Travail à faire >>
Recopiez mot pour mot, dans l'extrait sur l'écologisme intersectionnel ci-dessous, tout ce qui va de « À l’époque, j’étais » jusqu'à « avocate Kimberlé Crenshaw. ».

Extrait >>
+++++
Ça me semblait extrêmement bizarre d’étudier les lois sur la qualité de l’eau et de l’air pendant que ma sœur, elle, protestait dans la rue et se faisait gazer.

Tweet

À l’époque, j’étais probablement la seule personne noire dans le programme de sciences et politiques de l’environnement. On mentionnait parfois que les gens de couleur des communautés à faible revenu vivaient disproportionnellement dans les zones d’injustice environnementale, mais cette réalité était à peine effleurée. En parallèle, je m’intéressais au féminisme intersectionnel, un concept inventé par la formidable avocate Kimberlé Crenshaw.

Puis, j’ai fait un stage comme garde-forestière au Service des parcs nationaux et travaillé deux ans en développement durable chez Patagonia, jusqu’à récemment. Personne, au sein de ces deux importantes organisations du secteur environnemental, ne semblait comprendre ma perspective. J’ai réalisé que si mon approche féministe était intersectionnelle, mon écologisme l’était forcément aussi. Ça tombait sous le sens.

Pendant la deuxième vague du mouvement Black Lives Matter, [au printemps 2020], j’étais exaspérée de voir que la communauté environnementale restait majoritairement silencieuse. J’ai donc publié un billet intitulé « Écologistes en soutien à Black Lives Matter », accompagné de ma définition de l’écologisme intersectionnel et d’une promesse d’engagement.

Photo: Vladimir Kudinov

 

Oui, il est étrange — et déconcertant — que l’on puisse se féliciter de petits gestes comme recycler, tout en oubliant complètement des enjeux bien plus graves. J’en suis moi-même coupable. 

C’est pour cette raison que je suis contente de disposer d’un cadre d’analyse comme l’intersectionnalité. À propos de la répartition inégale des richesses, on entend parfois des choses comme « Oh, ça n’a absolument rien à voir avec le racisme ». L’approche intersectionnelle nous montre toutefois que ces réalités sont bel et bien reliées. Bien sûr, on peut se concentrer sur des objets d’étude spécifiques, mais dire que ces deux questions n’ont rien à voir ensemble est ridicule.
+++++
Données présentées >>
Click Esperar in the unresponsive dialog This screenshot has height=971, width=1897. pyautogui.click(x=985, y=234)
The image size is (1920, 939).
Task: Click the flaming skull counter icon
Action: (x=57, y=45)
+++++
Résultat attendu >>
À l’époque, j’étais probablement la seule personne noire dans le programme de sciences et politiques de l’environnement. On mentionnait parfois que les gens de couleur des communautés à faible revenu vivaient disproportionnellement dans les zones d’injustice environnementale, mais cette réalité était à peine effleurée. En parallèle, je m’intéressais au féminisme intersectionnel, un concept inventé par la formidable avocate Kimberlé Crenshaw.